*Page extract*

Dead Lover is a real celebration of these! There’s wig slips all over the place, you can see that some things are made out of cardboard that shouldn't be, the accents aren't perfect. There's so much inconsistency in Dead Lover! On set, we’d say “Continuity is for losers!” which is typically sacrilege on a film set. But I think if you embrace imperfections, there's such a value in it, because it's not sterile - particularly with AI in culture today. The imperfections and the inconsistencies represent the work’s humanity, and that art is about humanity. 

Instead of seeing those things as bugs that have infested your perfect vision or your ability to make something that will have value to people, you can instead say, no, these are the parts that make it relatable. I love when you watch a movie and you can tell there's some continuity error or there's a weird cut in the middle of a shot where there shouldn't be - but you can tell that they made that decision because it supported the best pieces of the actor’s performance. It’s showing priority in a really sincere way.

*Requirements*
- 1) Which specific flaws in Dead Lover does the second sentence of the Dead Lover passage name?
- 2) Print the Dead Lover passage from "Instead of seeing" to "really sincere way.".
The listing after this point is separate from the Dead Lover passage.

*Given material*

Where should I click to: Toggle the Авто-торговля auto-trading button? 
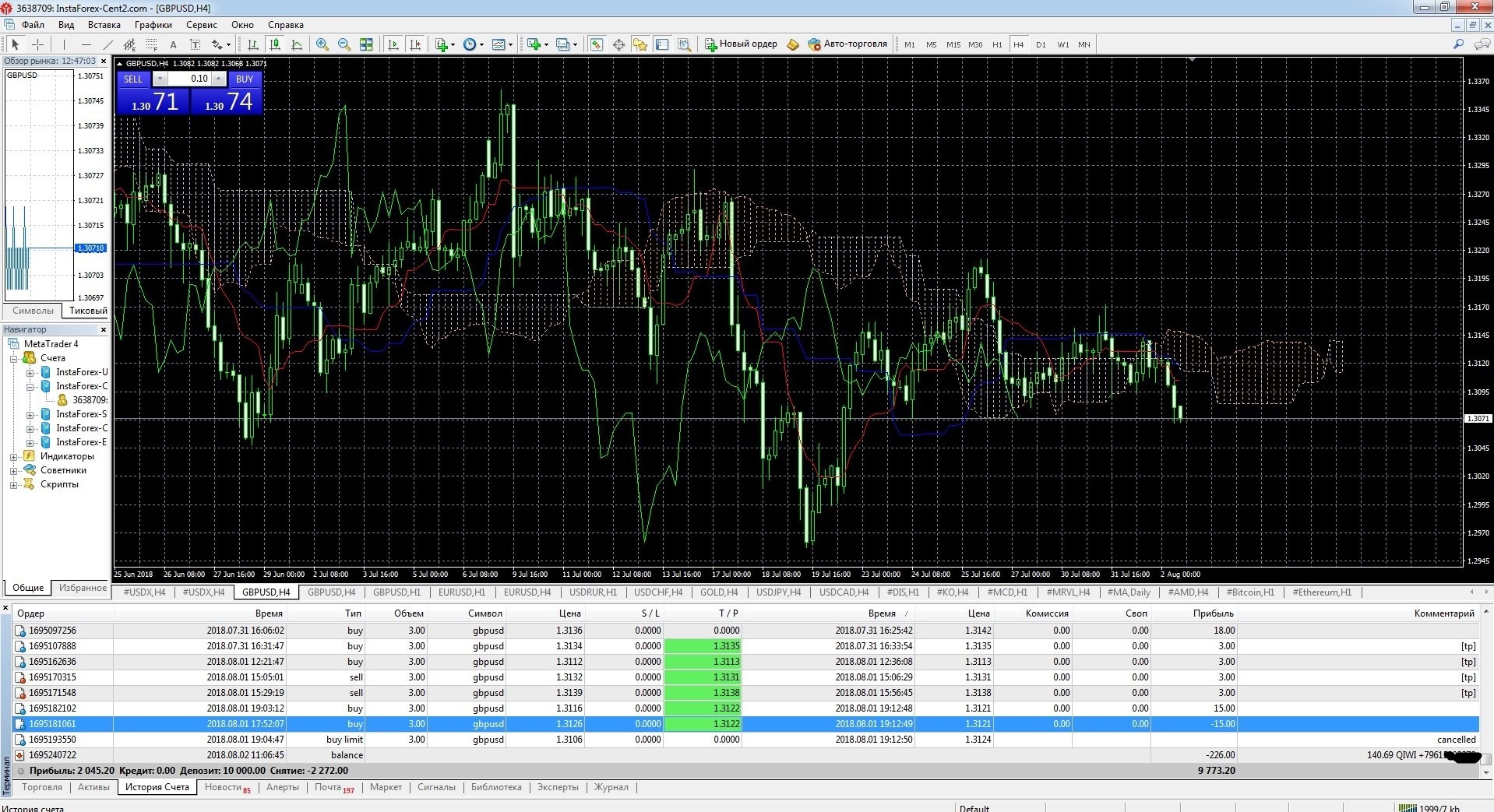pyautogui.click(x=847, y=44)
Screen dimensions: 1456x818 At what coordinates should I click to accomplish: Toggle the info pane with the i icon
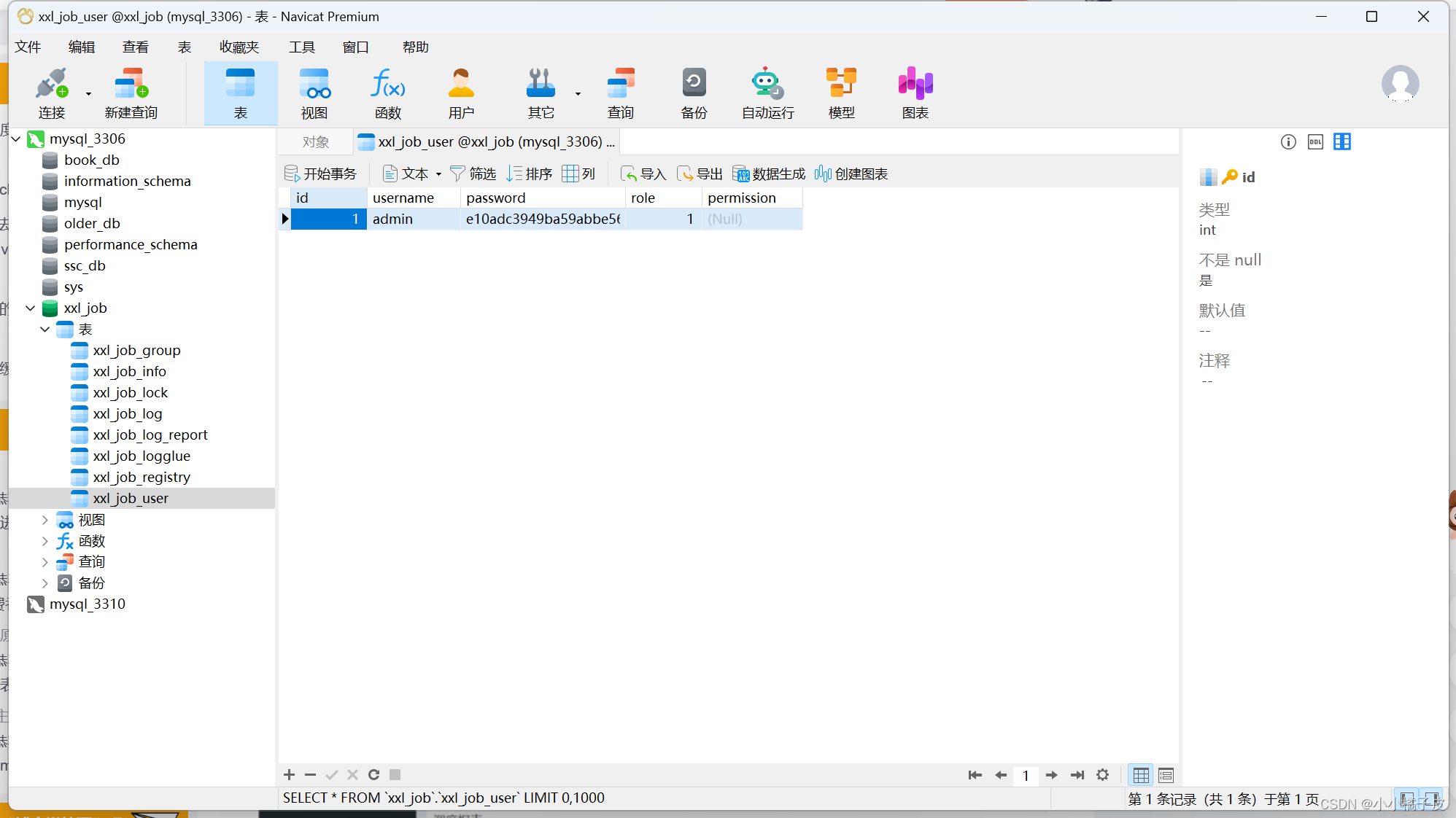pyautogui.click(x=1287, y=141)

*Answers for the tasks*
- 1)
- Wig slips all over the place
- Some things made out of cardboard that shouldn't be
- Accents that aren't perfect

- 2)
Instead of seeing those things as bugs that have infested your perfect vision or your ability to make something that will have value to people, you can instead say, no, these are the parts that make it relatable. I love when you watch a movie and you can tell there's some continuity error or there's a weird cut in the middle of a shot where there shouldn't be - but you can tell that they made that decision because it supported the best pieces of the actor’s performance. It’s showing priority in a really sincere way.